(A/N)- *cough* So I know it's been a while. I apologize. Life was kicking my butt for a bit there and also one of my other stories completely took over my time and attention. I actually had this finished two weeks ago and just hadn't gotten to posting yet.
Mea culpa.
In any case, the long-awaited Kyoshi Warriors chapter is here! I'll let you get to it and talk about all the boring metatextual decisions and stuff in the ending Author's Notes. Enjoy!
Disclaimer: Yeah, not seeing anything saying I own the series.
Prickles
"Hey Katar?" asked Angka.
"What?" Katar grumbled irritably, not turning around or looking up from the dishes he was furiously scrubbing.
Angka thumbed over her shoulder, expression concerned. "Your sister's being really weird about that Kyoshi boy, Suko?" Her eyes crinkled. "You think we should be worried?"
Katar scrubbed even more furiously at a particularly stubborn grease stain. "It's fine, Angka," he said through gritted teeth. "Sokki can do what she wants."
Even if she wants to fawn all over a pretty boy just because he's good with a sword, his inner thoughts grumbled.
Reading his foul mood, Angka turned her concerned look on him.
"This isn't about your argument yesterday, is it?"
Katar's scowl deepened at the reminder.
-ATLA-
There was a nip in the air, a frigid chill that had Katar concerned, given Angka's plan to take a dip in the freezing water.
Sokki's only concern was moving on.
"Do we really have time for this?" she complained. "I thought we were going straight to the North Pole."
"Yeah but that's like, on the other side of the world right now," Angka pointed out, as she stripped down.

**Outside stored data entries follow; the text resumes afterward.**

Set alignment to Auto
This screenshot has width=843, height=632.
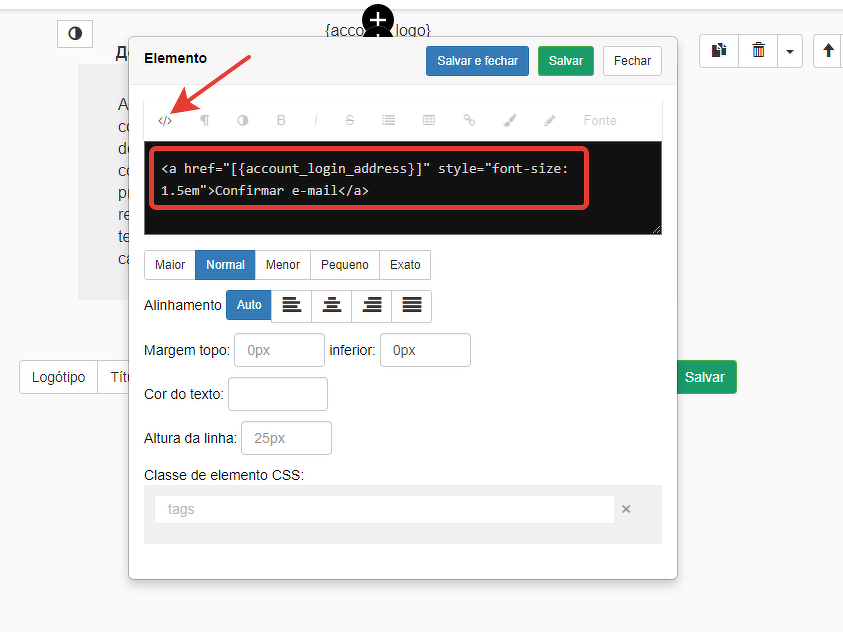249,305
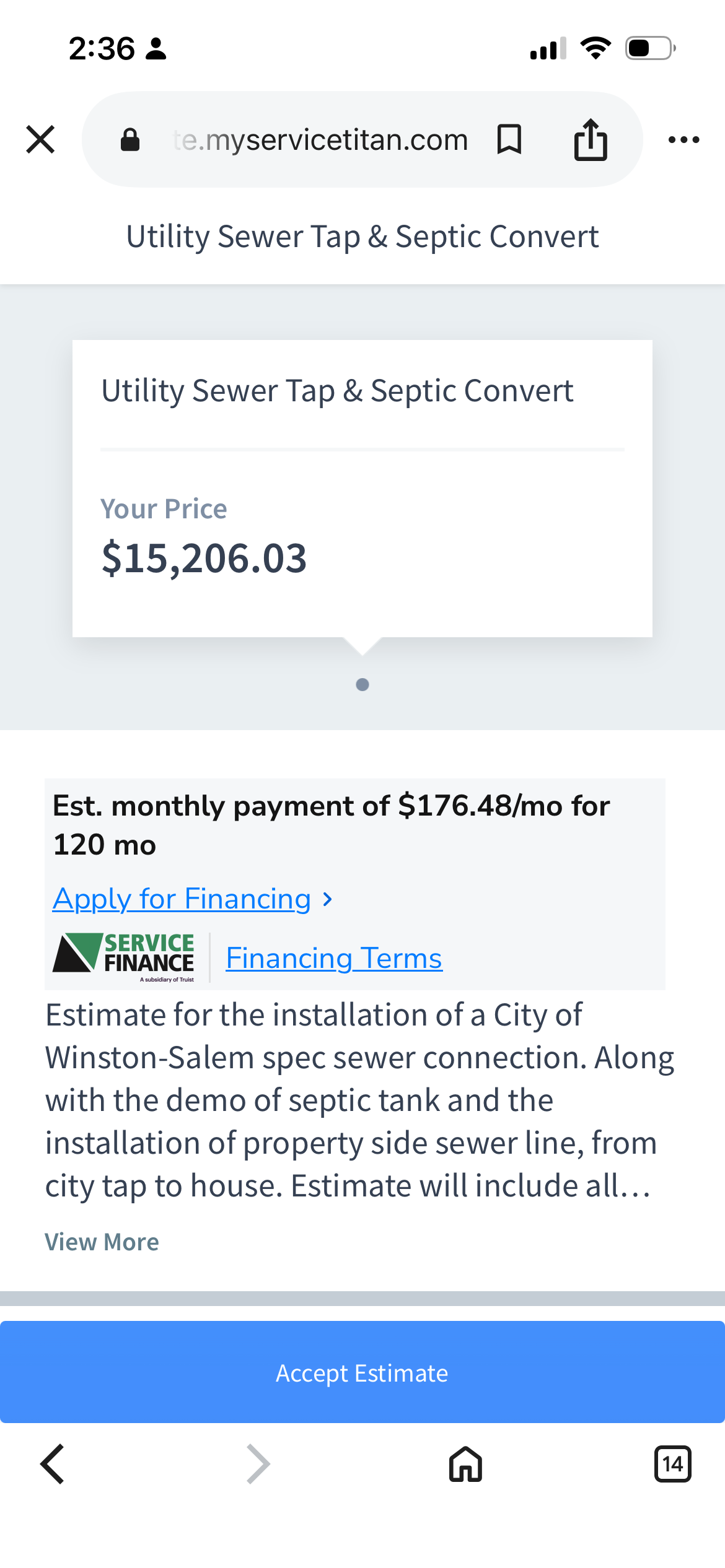The width and height of the screenshot is (725, 1568).
Task: Tap the chevron beside Apply for Financing
Action: (x=328, y=899)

Katar tried not to stare at her tattoos as her bare arms and legs were exposed. "We're here now and those koi are just begging to ridden!" she added with a grin.
Not swayed, Sokki crossed her arms sourly. "And the North Pole is going to stay on the other side of the world if we don't get moving," she pointed out.
"Oh lighten up, Sokki," Katar chided, whapping her with one of the bedrolls. He turned his eyes on Angka again, his voice softening. "Let her have a little fun."
"That's all we've been doing!" Sokki protested. "I say, we skip all this nonsense," she said as she reached down, trying to gather up Angka's shirt and slacks in order to hand them back to her, "and focus on our mission—getting to the North Pole." She emphasized the last part with not-so-hidden irritation.
Katar grabbed the clothes out of his sister's hands in aggravation. "Well, you're not the leader, I am," he said. He looked at Angka again, with a quiet swell of relief at how genuine her smile was, how undampened her excitement. There was no trace of the hollow emptiness behind her happy mask. He hadn't seen it disappear like this for days. "And I say we could use a little break," he added softly.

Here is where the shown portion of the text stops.